> _REQUIRED WORK_
Start your answer with the line containing "How do I perform: Click" and end it with the last line of the records below, retyping every line between exactly and adding nothing.

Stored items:
BEGIN

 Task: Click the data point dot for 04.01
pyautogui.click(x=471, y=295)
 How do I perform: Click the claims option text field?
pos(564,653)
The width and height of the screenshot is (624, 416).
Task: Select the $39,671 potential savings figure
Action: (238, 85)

END

> _OUTPUT FOR THIS EXERCISE_
 How do I perform: Click the claims option text field?
pos(564,653)
The width and height of the screenshot is (624, 416).
Task: Select the $39,671 potential savings figure
Action: (238, 85)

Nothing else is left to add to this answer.